Not only does Strassmann find no demonstrable relationship between spending on computers and corporate profits, but he also rejects recent findings that computers have finally begun to boost the economy’s productivity. He argues that the recent rise in revenue per employee is more likely a reflection of outsourcing than of gains attributable to computerization.
Anyone who has gone through Economics 101 and a basic statistics course will find Strassmann’s math a provocative and welcome antidote to popular media coverage, which regularly attributes 1,000% returns to intranet investments. On a micro level - even on an industry wide level - it is inarguable that some companies get strong returns on their digital investments. What seems true, however, is that on a macro level more money has been wasted on computerization than has been created by it.
On a macro level more money has been wasted on computerization than has been created by it.
No one denies - including Strassmann - that computerization and creative networking can add enormous value. But when we look at the numbers, it is clear that companies are not basing their computer investments on careful calculations of returns or added value. Other factors such as culture, politics, fashion, and competition also come into play. Strassmann persuasively argues that best-practice methodologies often are irrelevant benchmarks for many companies investing tens or hundreds of millions of dollars in computers and networks.
As for the popular trend of IT outsourcing, Strassmann argues that it is more an instrument for downsizing than a process for adding value. He has found that companies with consistently large profits and rising employment have not outsourced most of their information technologies, despite the supposed benefits of synergy or the advantages of getting rid of commodity work. The only companies that have outsourced information technologies are those that are shrinking anyway.
For every success story - for every Federal Express and SABRE - just how many IT failures have arisen from popular delusions about computers? For every large-scale project that has been implemented successfully, how many have been canceled or have ended inconclusively? The answers are chilling, as Strassmann shows in his extrapolations from survey data about failed software projects.
Indeed, employees can misuse computers in a number of ways. How many times can people revise a word-processing document, manipulate a spreadsheet, or polish a presentation before they hit the point of diminishing returns on their time? Is productivity really increased in this context? When you multiply all those diminishing returns by the tens of thousands of personal computers in a large company, what is the real value-to-waste ratio?

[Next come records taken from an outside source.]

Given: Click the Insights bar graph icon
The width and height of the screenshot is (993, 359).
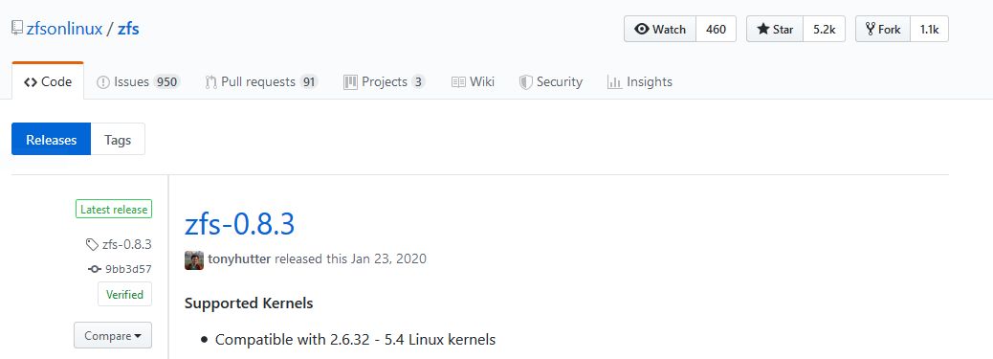Looking at the screenshot, I should (614, 82).
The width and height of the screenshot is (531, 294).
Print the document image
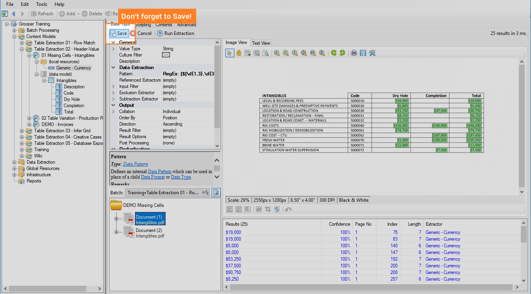coord(354,53)
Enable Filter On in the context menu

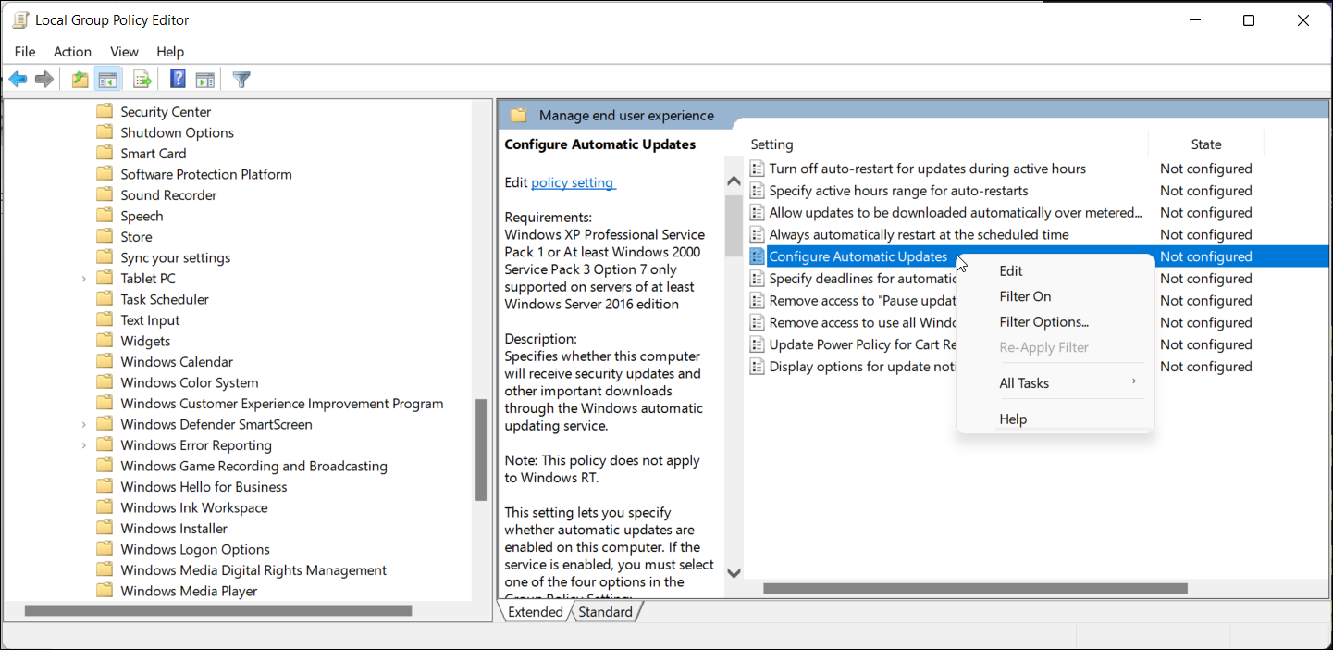[1025, 295]
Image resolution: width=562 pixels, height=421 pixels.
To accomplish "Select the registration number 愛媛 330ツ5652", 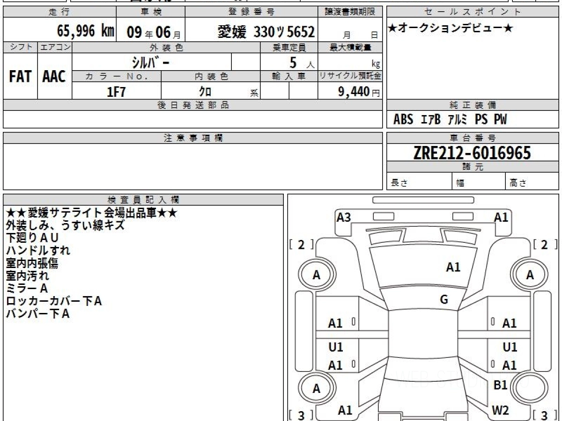I will [266, 32].
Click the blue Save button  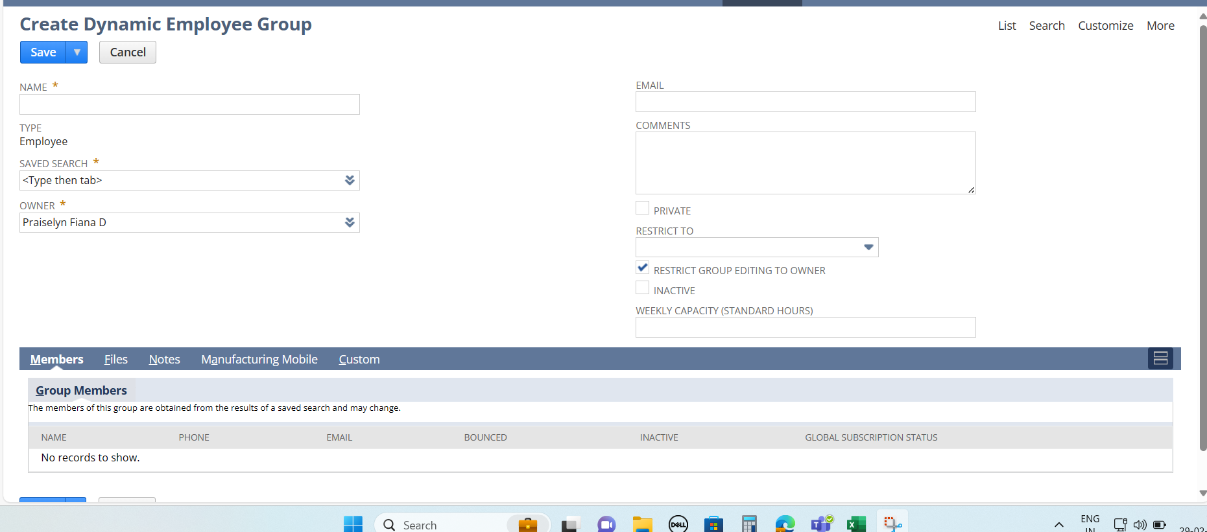[x=43, y=52]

Strassmann doesn’t treat these questions as hypothetical. Precisely because his perspective on the diffusion of technology is more statistical than anecdotal, his numbers have a credibility that the Information Age prophets frequently lack.
Moreover, it would be wrong to dismiss Strassmann as a cynic or a corporate neo-Luddite. On the contrary, he comes off as a wounded idealist. He appreciates the potential of information technology but simply refuses to ignore what happens when managers misuse that potential. Strassmann’s implicit message is that the profitable use of technology does not begin with a better understanding of digital media; it comes with a better understanding of the organizations that use them.